Exercise goal:
Find the line holding "Click remove icon" in the entries below. Give it again exactly, along with every line after it up to and including the line holding "Given: Click the chart grid layout icon".

(Excerpts from a dataset)
________________________________________

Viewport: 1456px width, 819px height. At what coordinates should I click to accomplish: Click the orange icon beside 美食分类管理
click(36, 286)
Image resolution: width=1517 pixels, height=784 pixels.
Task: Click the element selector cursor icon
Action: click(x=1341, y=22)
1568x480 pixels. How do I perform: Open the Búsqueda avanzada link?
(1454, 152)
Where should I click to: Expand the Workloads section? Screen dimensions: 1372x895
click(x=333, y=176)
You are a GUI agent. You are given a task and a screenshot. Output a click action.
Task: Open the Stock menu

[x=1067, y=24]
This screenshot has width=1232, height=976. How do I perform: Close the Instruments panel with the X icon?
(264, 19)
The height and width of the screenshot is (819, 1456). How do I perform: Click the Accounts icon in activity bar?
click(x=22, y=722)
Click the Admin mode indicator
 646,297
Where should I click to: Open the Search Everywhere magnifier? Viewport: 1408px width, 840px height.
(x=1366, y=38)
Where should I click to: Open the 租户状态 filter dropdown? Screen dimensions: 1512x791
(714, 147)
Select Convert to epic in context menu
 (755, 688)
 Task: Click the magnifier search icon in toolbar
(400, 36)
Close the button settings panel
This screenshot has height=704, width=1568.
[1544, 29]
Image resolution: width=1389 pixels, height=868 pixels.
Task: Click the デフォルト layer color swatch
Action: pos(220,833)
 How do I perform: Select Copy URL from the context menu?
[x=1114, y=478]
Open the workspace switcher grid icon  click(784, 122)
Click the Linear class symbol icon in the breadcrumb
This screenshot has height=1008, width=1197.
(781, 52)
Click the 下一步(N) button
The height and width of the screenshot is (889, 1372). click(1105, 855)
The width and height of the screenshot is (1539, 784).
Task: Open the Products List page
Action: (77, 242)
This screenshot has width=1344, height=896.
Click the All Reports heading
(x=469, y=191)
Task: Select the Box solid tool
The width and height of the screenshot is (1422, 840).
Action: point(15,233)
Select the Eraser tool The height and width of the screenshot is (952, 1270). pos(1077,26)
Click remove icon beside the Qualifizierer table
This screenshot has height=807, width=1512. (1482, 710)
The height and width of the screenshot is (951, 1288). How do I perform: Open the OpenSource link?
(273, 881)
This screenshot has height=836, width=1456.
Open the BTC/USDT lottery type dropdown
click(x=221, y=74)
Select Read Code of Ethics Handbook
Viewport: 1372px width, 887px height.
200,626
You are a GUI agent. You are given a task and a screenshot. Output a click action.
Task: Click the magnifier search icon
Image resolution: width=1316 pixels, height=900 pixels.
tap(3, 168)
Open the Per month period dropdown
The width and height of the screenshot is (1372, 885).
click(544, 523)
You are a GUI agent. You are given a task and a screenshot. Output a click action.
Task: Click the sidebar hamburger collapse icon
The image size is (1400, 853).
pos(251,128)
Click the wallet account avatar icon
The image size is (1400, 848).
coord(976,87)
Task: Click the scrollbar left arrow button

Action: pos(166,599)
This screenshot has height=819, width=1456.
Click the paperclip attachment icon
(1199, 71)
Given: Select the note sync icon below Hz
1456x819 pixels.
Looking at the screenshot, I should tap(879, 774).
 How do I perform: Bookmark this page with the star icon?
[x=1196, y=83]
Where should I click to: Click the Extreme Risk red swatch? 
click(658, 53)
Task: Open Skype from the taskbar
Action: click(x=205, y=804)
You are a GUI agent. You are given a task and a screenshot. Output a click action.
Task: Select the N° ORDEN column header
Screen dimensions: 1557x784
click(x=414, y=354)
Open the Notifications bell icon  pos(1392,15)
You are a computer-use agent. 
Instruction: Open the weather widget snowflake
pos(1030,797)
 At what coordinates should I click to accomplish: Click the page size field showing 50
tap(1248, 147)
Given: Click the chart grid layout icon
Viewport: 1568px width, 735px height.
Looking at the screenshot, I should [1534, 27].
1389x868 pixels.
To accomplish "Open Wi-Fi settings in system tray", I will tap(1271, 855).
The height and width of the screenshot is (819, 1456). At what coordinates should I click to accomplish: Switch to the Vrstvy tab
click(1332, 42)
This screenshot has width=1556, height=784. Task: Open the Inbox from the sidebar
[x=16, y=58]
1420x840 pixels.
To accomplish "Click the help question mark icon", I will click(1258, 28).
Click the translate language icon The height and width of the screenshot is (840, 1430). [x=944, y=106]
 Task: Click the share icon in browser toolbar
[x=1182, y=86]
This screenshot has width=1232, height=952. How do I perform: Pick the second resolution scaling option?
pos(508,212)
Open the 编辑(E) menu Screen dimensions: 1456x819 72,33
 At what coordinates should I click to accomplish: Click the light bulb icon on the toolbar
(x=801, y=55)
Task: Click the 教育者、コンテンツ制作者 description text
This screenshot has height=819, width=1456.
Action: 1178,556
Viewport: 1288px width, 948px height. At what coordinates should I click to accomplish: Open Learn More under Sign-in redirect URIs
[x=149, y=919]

________________________________________

Response below:
Click remove icon beside the Qualifizierer table
This screenshot has height=807, width=1512. (1482, 710)
The height and width of the screenshot is (951, 1288). How do I perform: Open the OpenSource link?
(273, 881)
This screenshot has height=836, width=1456.
Open the BTC/USDT lottery type dropdown
click(x=221, y=74)
Select Read Code of Ethics Handbook
Viewport: 1372px width, 887px height.
200,626
You are a GUI agent. You are given a task and a screenshot. Output a click action.
Task: Click the magnifier search icon
Image resolution: width=1316 pixels, height=900 pixels.
tap(3, 168)
Open the Per month period dropdown
The width and height of the screenshot is (1372, 885).
click(544, 523)
You are a GUI agent. You are given a task and a screenshot. Output a click action.
Task: Click the sidebar hamburger collapse icon
The image size is (1400, 853).
pos(251,128)
Click the wallet account avatar icon
The image size is (1400, 848).
coord(976,87)
Task: Click the scrollbar left arrow button

Action: pos(166,599)
This screenshot has height=819, width=1456.
Click the paperclip attachment icon
(1199, 71)
Given: Select the note sync icon below Hz
1456x819 pixels.
Looking at the screenshot, I should tap(879, 774).
 How do I perform: Bookmark this page with the star icon?
[x=1196, y=83]
Where should I click to: Click the Extreme Risk red swatch? 
click(658, 53)
Task: Open Skype from the taskbar
Action: click(x=205, y=804)
You are a GUI agent. You are given a task and a screenshot. Output a click action.
Task: Select the N° ORDEN column header
Screen dimensions: 1557x784
click(x=414, y=354)
Open the Notifications bell icon  pos(1392,15)
You are a computer-use agent. 
Instruction: Open the weather widget snowflake
pos(1030,797)
 At what coordinates should I click to accomplish: Click the page size field showing 50
tap(1248, 147)
Given: Click the chart grid layout icon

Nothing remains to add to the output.